* JOB
Rewrite the stretch from the line containing "The height and" through the end of the lines, keeping the requests, and shift every coordinate in the answers up by 121. Omit the pictures.
** BEGIN **
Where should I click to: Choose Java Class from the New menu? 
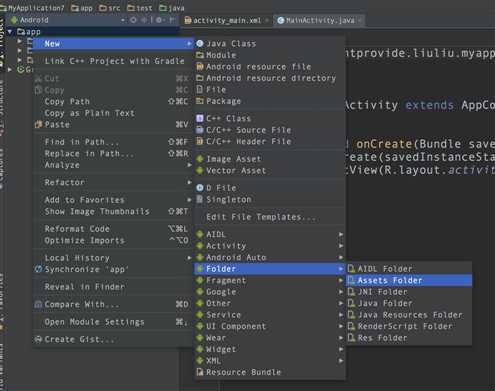click(269, 44)
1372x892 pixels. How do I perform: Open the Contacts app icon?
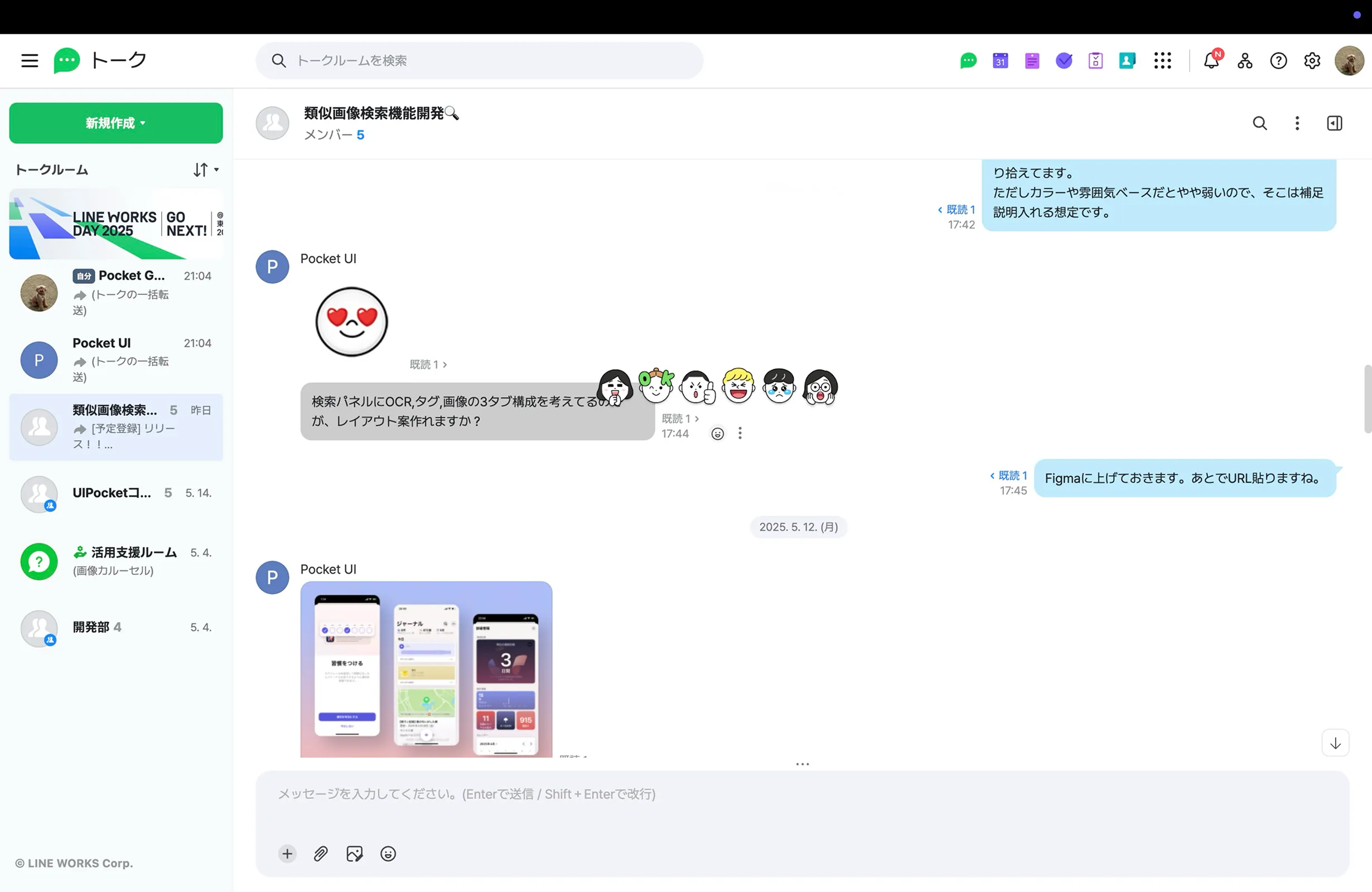pyautogui.click(x=1128, y=61)
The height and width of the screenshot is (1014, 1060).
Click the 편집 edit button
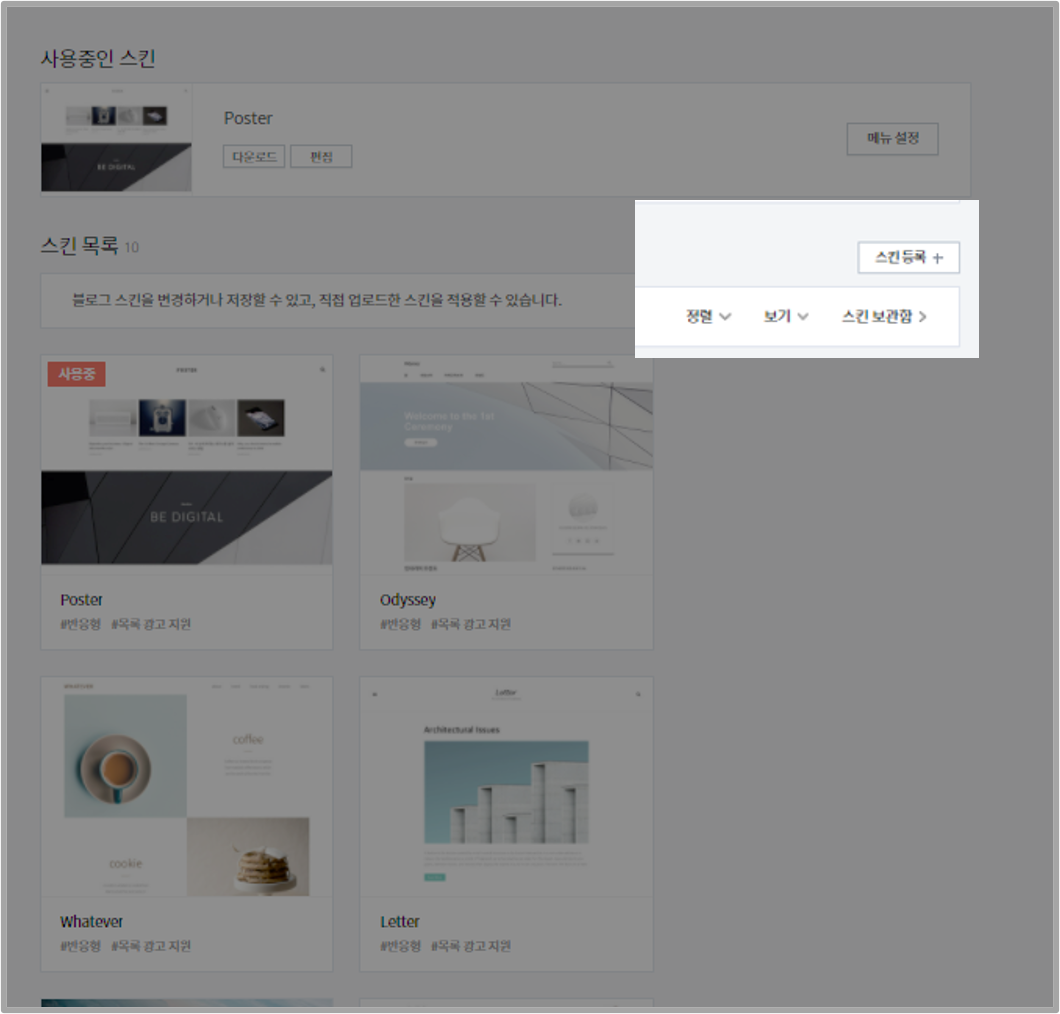click(321, 156)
** END **
* WRITTEN REPLY
The height and width of the screenshot is (1014, 1060).
Click the 편집 edit button
click(442, 277)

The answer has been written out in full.